On imagine mal l’immense succès que connut l’unique ouvrage lyrique de Jean-Jacques Rousseau (livret et musique), après sa création à Fontainebleau, en 1752. Repris à l’Opéra de Paris dès 1753, il y fut joué 540 fois jusqu’en 1829 !

On trouve, dans Le Devin du village, beaucoup des ingrédients appelés à faire le succès du genre « opéra-comique » dans les décennies suivantes, à commencer par ces amours paysannes à peine troublées par quelque contrariété et vite consolées dans la joie d’une communauté agreste idéalisée. Grétry, par exemple, y puisera, mais avec davantage de consistance musicale, Rousseau s’affirmant résolument meilleur philosophe que compositeur.

Les 1er et 2 juillet 2017, Château de Versailles Spectacles en proposait une nouvelle production dans le cadre unique et fascinant du Théâtre de la Reine, salle intimiste construite par Richard Mique à deux pas du Petit Trianon, à la demande de Marie-Antoinette, pour y donner elle-même la comédie – la souveraine eut d’ailleurs l’occasion de s’y produire dans Le Devin du village, en 1780.

Les décors reconstituent fidèlement des toiles peintes d’époque fort agréables à l’œil, tout en permettant de superbes changements à vue. Du coup, le téléspectateur a véritablement la sensation de remonter le temps, pour découvrir un spectacle vraisemblablement identique à celui proposé au XVIIIe siècle.

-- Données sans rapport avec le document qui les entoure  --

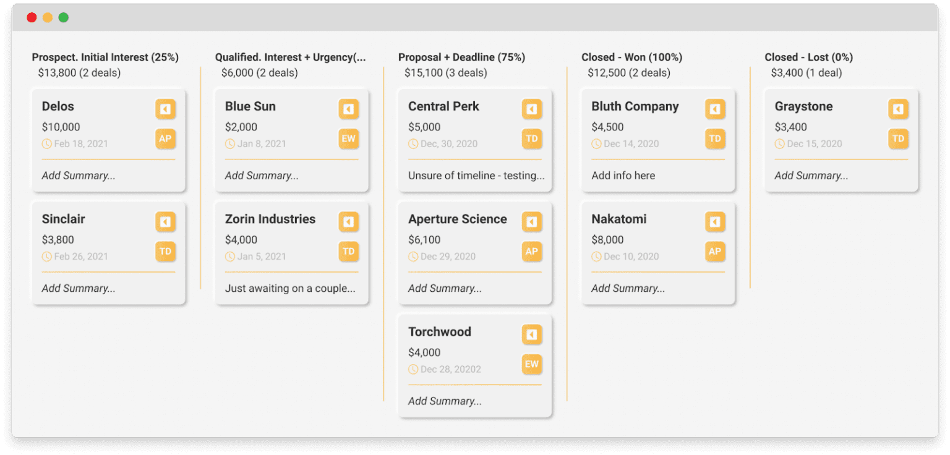Edit the Central Perk summary text

[476, 175]
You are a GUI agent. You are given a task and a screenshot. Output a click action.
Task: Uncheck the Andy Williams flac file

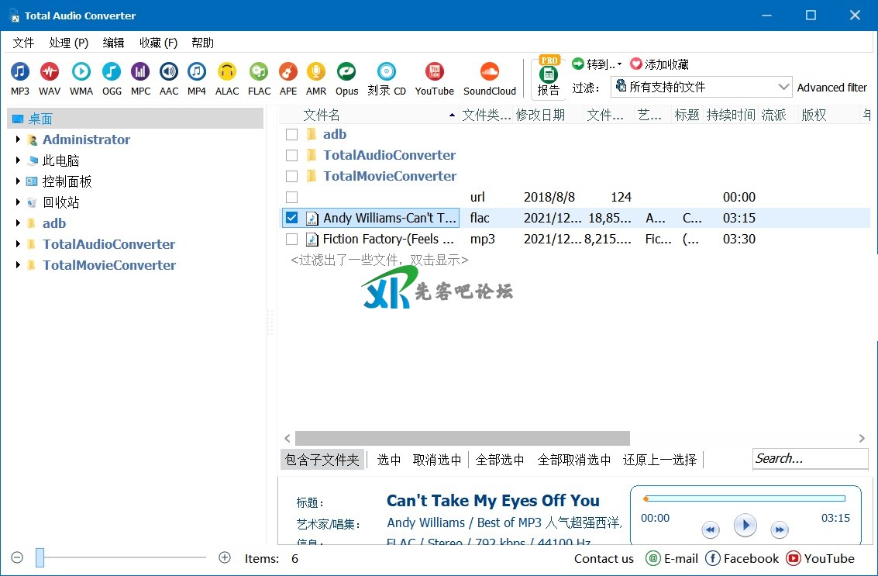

La mise en scène de Caroline Mutel est plaisante dans sa naïveté, les danseurs de la compagnie Les Corps Éloquents procurent des instants de charme (chorégraphie d’Hubert Hazebroucq), et la prise de vue d’Olivier Simonnet accentue le dynamisme de l’ensemble.

Les parties vocales ne sont pas très complexes, mais exigent, tout de même, beaucoup d’art. Art de créer une impression de simplicité extrême et de naturel, art de dire aussi. La longue fréquentation du répertoire baroque français par Cyrille Dubois, Caroline Mutel et Frédéric Caton sert incontestablement leurs interprétations, justes et d’un goût parfait. Quant à Sébastien d’Hérin, il invente, avec son orchestre Les Nouveaux Caractères (12 musiciens), qu’il dirige du clavecin, des sonorités dynamiques et goûteuses.

Le meilleur Devin du village en CD, très certainement. Mais c’est le DVD (malheureusement non plagé) qu’il faut regarder en priorité.